Tuesday, July 14, 2015

Two Face

Soundtrack:

I work late into the night and make some decent money.
The obsession has been lifted at least in the present and I'm largely at peace in the sense that my life is lacking in current turmoil...this is the calm before the dive into the abyss of incarceration.

Obstacles loom on the horizon, but they are largely only a matter of things that will pass and fade into memory to not so fondly be remembered.

In the meantime, I stare out at a world full of women with half their head shaved, men with implant beards, and not enough drugs and booze and consumerism to numb any of them into oblivion.

I'm headed to a meeting later, and after that I'll eat some decent food because I'm not broke and after that....I don't know.

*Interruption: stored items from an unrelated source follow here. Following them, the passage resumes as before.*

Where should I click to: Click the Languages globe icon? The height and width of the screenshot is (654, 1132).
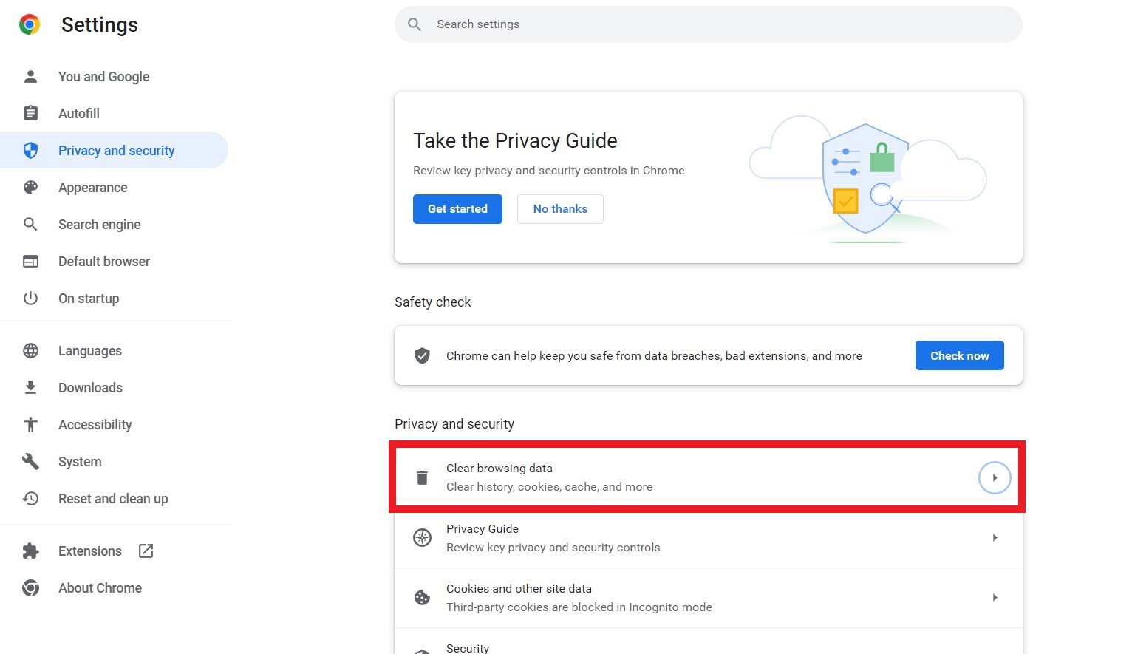pos(30,350)
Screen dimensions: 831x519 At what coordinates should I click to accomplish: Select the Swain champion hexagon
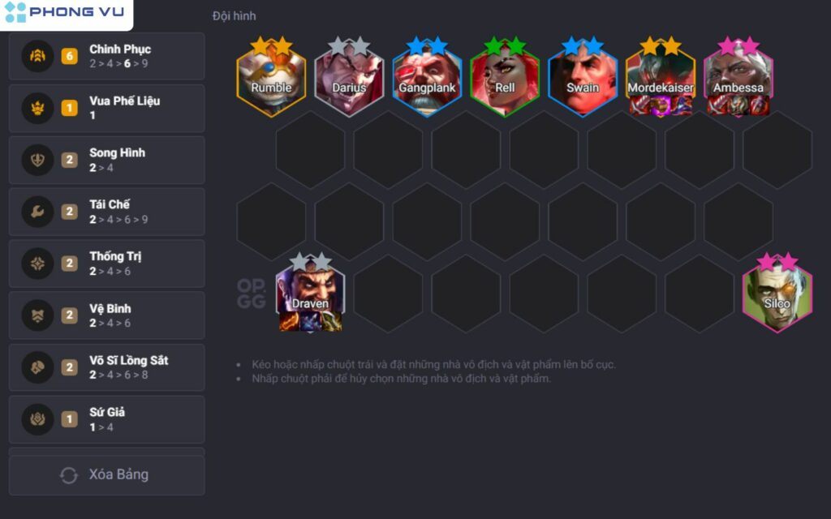pyautogui.click(x=583, y=79)
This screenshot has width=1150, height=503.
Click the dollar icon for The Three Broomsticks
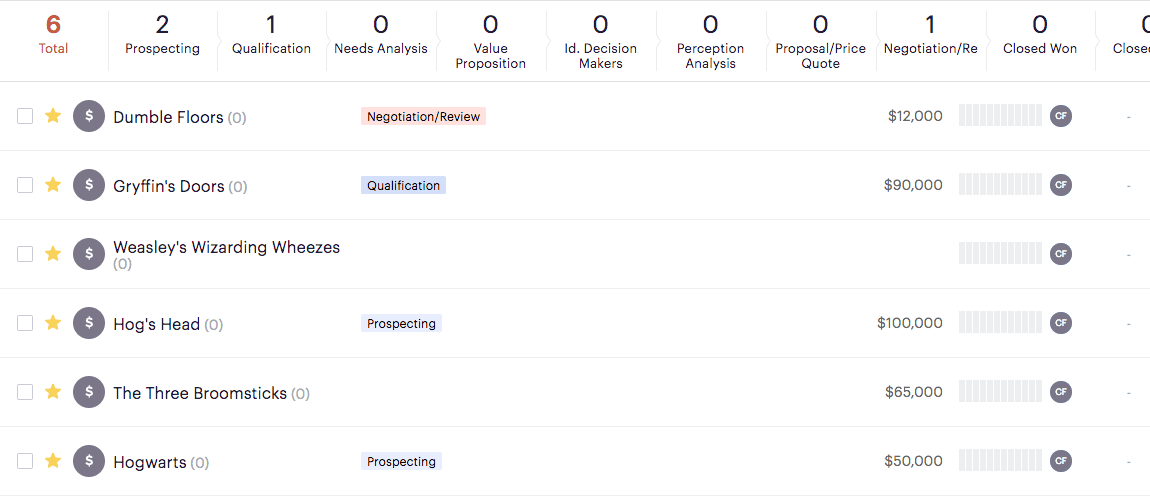[x=89, y=392]

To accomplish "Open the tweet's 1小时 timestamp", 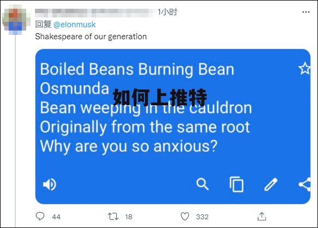I will coord(167,12).
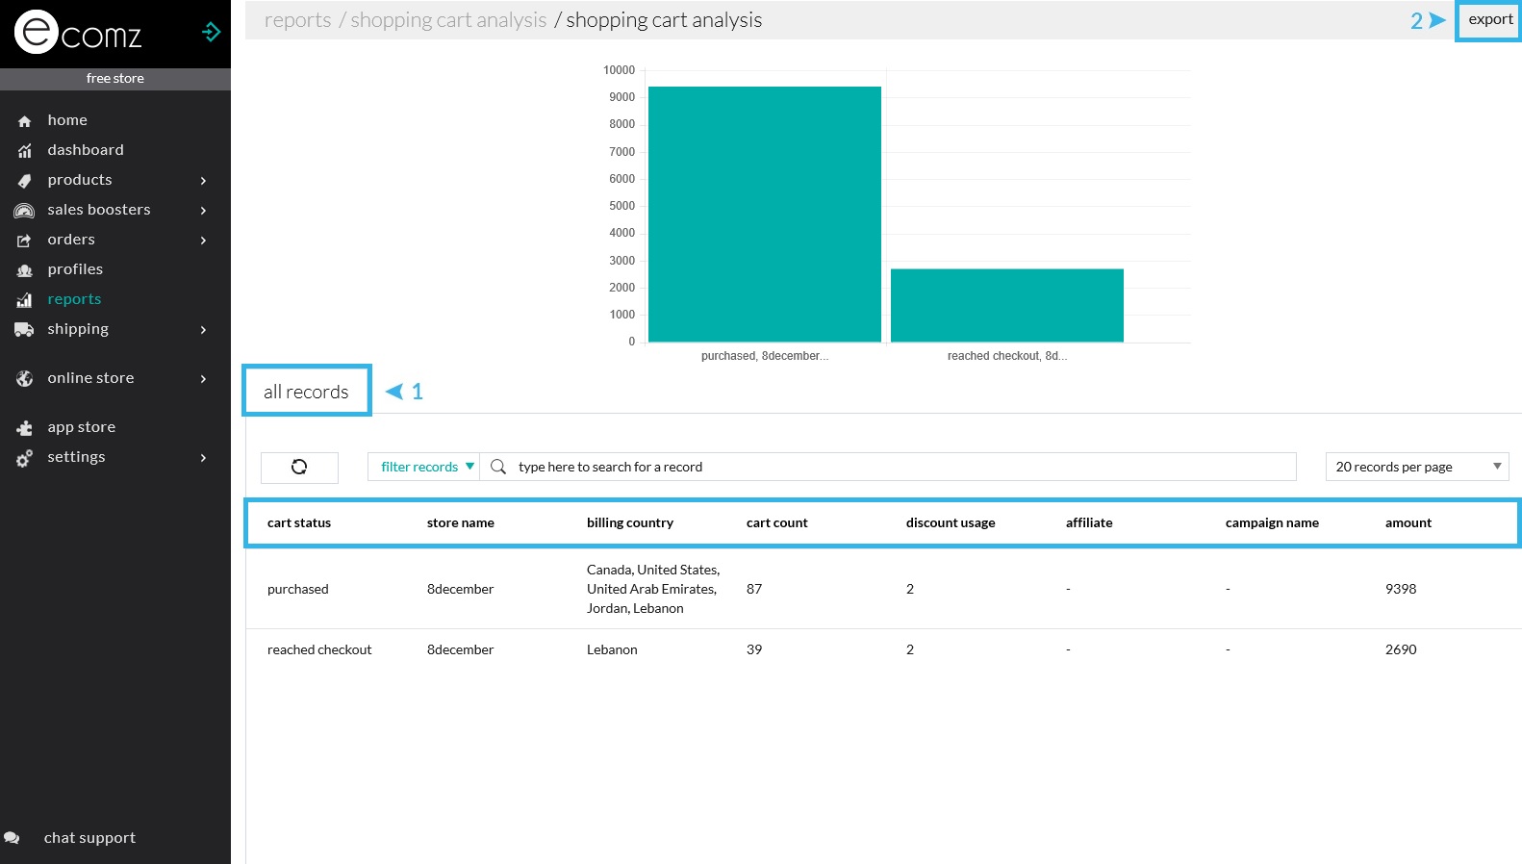Click the dashboard chart icon

25,151
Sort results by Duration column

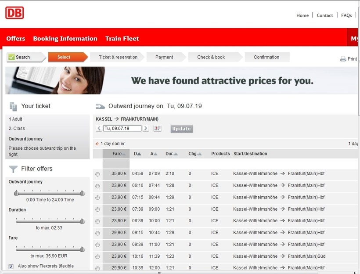click(x=171, y=154)
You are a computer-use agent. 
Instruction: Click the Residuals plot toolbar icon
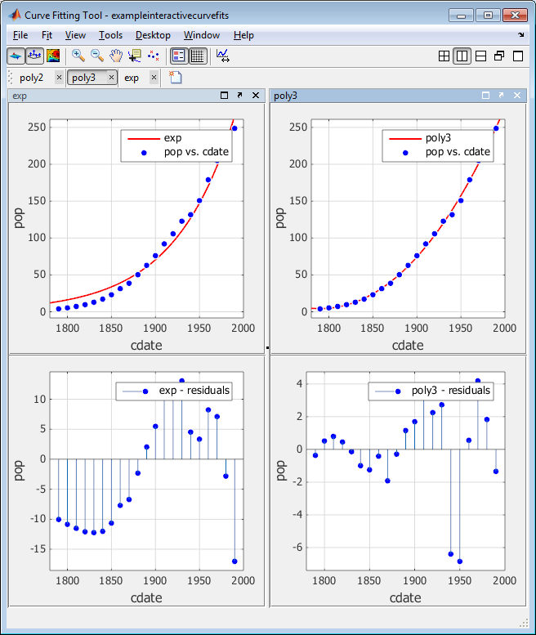34,56
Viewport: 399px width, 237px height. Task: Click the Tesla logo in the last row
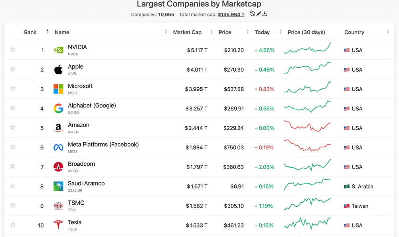pos(57,224)
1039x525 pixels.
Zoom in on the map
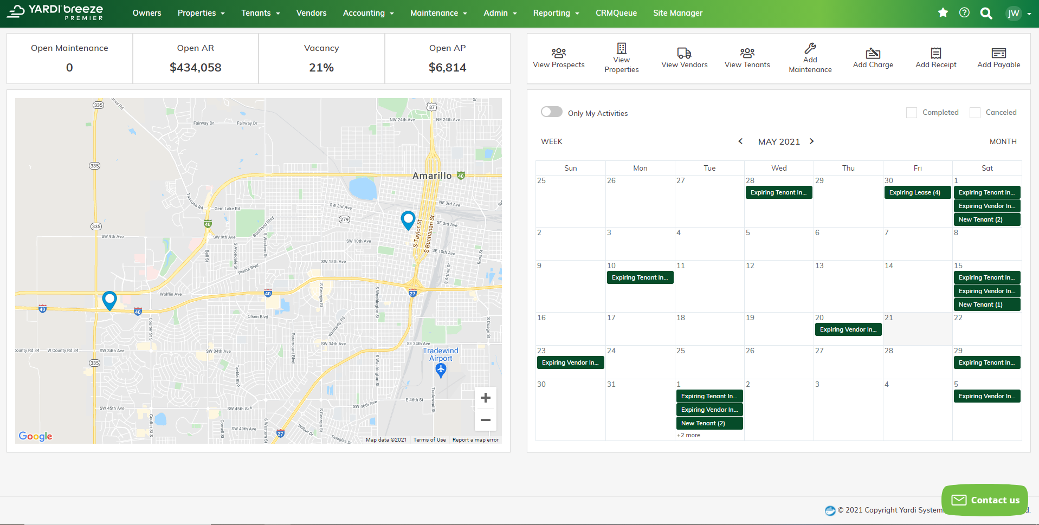click(485, 398)
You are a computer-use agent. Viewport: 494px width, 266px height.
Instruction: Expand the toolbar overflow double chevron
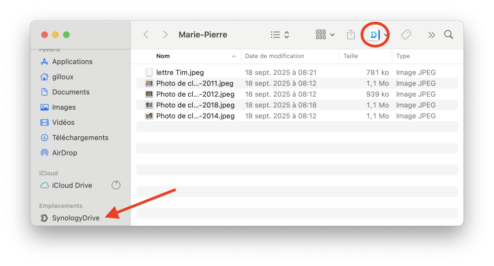(x=431, y=35)
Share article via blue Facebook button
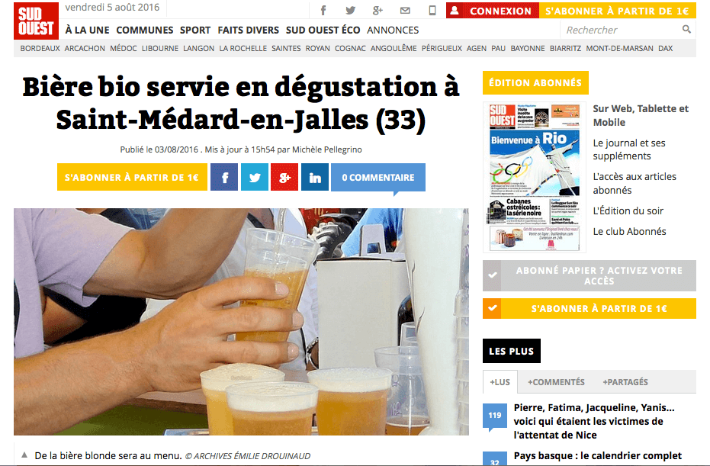Screen dimensions: 710x466 (224, 177)
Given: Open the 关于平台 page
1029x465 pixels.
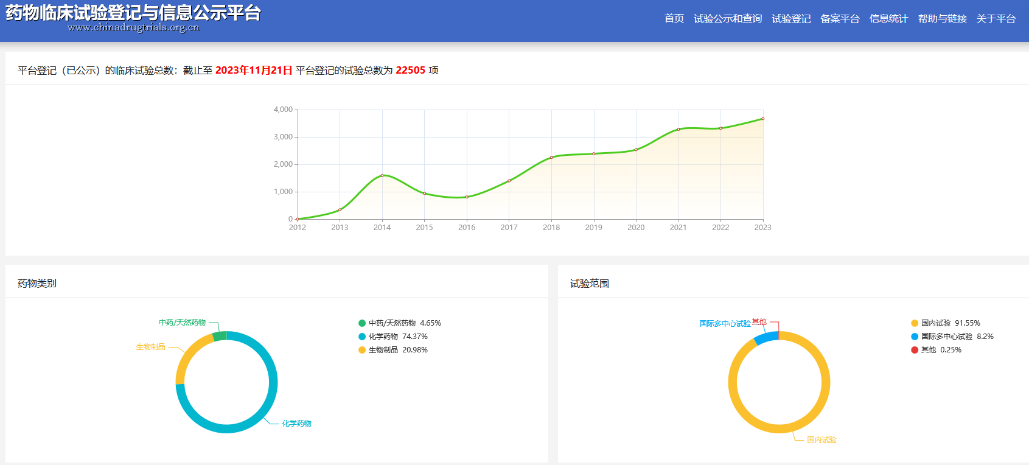Looking at the screenshot, I should (x=996, y=19).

And then in a quiet moment, I can feel him. He's rubbing his hands together and shaking his head.
He's sitting back as I've put these * weeks under my belt and trusts that I'll grow hungry and I'll crave another deep, dark night headlong in the maelstrom of impulse and compulsion.
I can tell myself it's because when I was in the womb, or when I was a kid, or when I was whatever....but the self-knowledge only provides so much relief.
He's hungry to wrap his fingers around the throat as some girl moans and claws his chest in ecstasy. He wants to be debased and impulsive and dive headfirst into the sick thrill of eyes rolled back in the head through sex or alcohol with another damaged/fallen angel craving the re-creation of an emotional/behavioral pattern that will result in guilt, shame remorse because we recreate what we know. 

My conflicting desires and beliefs and my reality that if I head back down the path I will honestly kill myself and/or someone else so I take a deep breath and drink my coffee and hope I don't meet another girl exactly like myself because that would be the death knell.
The devil comes dressed as everything you've ever wanted.

It's like holding fire in your hand.
I've been successful because of my compulsive ability to obsess...but that has always been the flipside of a facet of me that is wholly destructive and craves the extremes of life in all their costly detail.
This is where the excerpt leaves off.